WORK TO COMPLETE:
Restate each entry shown beneath this instruction, keeping its wording intact.

[Pixel coordinate grounding data]
┄┄┄┄┄┄

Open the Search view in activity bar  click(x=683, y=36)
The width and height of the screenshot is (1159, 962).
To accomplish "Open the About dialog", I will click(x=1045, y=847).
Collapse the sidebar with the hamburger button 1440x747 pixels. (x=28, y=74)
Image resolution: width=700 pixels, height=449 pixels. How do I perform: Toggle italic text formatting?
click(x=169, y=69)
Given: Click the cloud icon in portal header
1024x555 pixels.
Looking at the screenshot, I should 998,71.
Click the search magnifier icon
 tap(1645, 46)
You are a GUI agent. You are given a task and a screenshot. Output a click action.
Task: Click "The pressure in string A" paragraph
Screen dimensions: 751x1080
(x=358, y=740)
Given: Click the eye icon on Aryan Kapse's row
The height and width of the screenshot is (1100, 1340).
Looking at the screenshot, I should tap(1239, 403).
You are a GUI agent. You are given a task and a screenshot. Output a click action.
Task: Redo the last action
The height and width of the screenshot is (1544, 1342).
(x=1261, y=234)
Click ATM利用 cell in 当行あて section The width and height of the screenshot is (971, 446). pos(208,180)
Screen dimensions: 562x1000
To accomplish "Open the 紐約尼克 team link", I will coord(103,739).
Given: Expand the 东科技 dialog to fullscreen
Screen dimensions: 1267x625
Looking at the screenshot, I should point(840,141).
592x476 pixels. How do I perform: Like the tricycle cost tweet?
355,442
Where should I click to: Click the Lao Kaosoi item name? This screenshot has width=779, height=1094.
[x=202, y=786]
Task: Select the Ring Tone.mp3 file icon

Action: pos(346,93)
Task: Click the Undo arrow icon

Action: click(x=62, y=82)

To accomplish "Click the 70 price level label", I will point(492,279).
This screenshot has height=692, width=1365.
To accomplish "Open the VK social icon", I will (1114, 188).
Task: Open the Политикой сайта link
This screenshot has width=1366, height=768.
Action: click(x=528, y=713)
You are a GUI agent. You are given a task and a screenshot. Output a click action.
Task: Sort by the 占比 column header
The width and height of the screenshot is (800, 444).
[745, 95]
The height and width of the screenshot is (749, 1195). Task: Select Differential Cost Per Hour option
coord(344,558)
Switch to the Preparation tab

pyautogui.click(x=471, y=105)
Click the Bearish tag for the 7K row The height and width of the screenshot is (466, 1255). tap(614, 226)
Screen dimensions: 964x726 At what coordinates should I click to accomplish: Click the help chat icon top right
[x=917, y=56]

┄┄┄┄┄┄

OUTPUT FOR THIS TASK:
Open the Search view in activity bar  click(x=683, y=36)
The width and height of the screenshot is (1159, 962).
To accomplish "Open the About dialog", I will click(x=1045, y=847).
Collapse the sidebar with the hamburger button 1440x747 pixels. (x=28, y=74)
Image resolution: width=700 pixels, height=449 pixels. How do I perform: Toggle italic text formatting?
click(x=169, y=69)
Given: Click the cloud icon in portal header
1024x555 pixels.
Looking at the screenshot, I should 998,71.
Click the search magnifier icon
 tap(1645, 46)
You are a GUI agent. You are given a task and a screenshot. Output a click action.
Task: Click "The pressure in string A" paragraph
Screen dimensions: 751x1080
(x=358, y=740)
Given: Click the eye icon on Aryan Kapse's row
The height and width of the screenshot is (1100, 1340).
Looking at the screenshot, I should tap(1239, 403).
You are a GUI agent. You are given a task and a screenshot. Output a click action.
Task: Redo the last action
The height and width of the screenshot is (1544, 1342).
(x=1261, y=234)
Click ATM利用 cell in 当行あて section The width and height of the screenshot is (971, 446). pos(208,180)
Screen dimensions: 562x1000
To accomplish "Open the 紐約尼克 team link", I will coord(103,739).
Given: Expand the 东科技 dialog to fullscreen
Screen dimensions: 1267x625
Looking at the screenshot, I should point(840,141).
592x476 pixels. How do I perform: Like the tricycle cost tweet?
355,442
Where should I click to: Click the Lao Kaosoi item name? This screenshot has width=779, height=1094.
[x=202, y=786]
Task: Select the Ring Tone.mp3 file icon

Action: pos(346,93)
Task: Click the Undo arrow icon

Action: click(x=62, y=82)

To accomplish "Click the 70 price level label", I will point(492,279).
This screenshot has height=692, width=1365.
To accomplish "Open the VK social icon", I will (1114, 188).
Task: Open the Политикой сайта link
This screenshot has width=1366, height=768.
Action: click(x=528, y=713)
You are a GUI agent. You are given a task and a screenshot. Output a click action.
Task: Sort by the 占比 column header
The width and height of the screenshot is (800, 444).
[745, 95]
The height and width of the screenshot is (749, 1195). Task: Select Differential Cost Per Hour option
coord(344,558)
Switch to the Preparation tab

pyautogui.click(x=471, y=105)
Click the Bearish tag for the 7K row The height and width of the screenshot is (466, 1255). tap(614, 226)
Screen dimensions: 964x726 At what coordinates should I click to accomplish: Click the help chat icon top right
[x=917, y=56]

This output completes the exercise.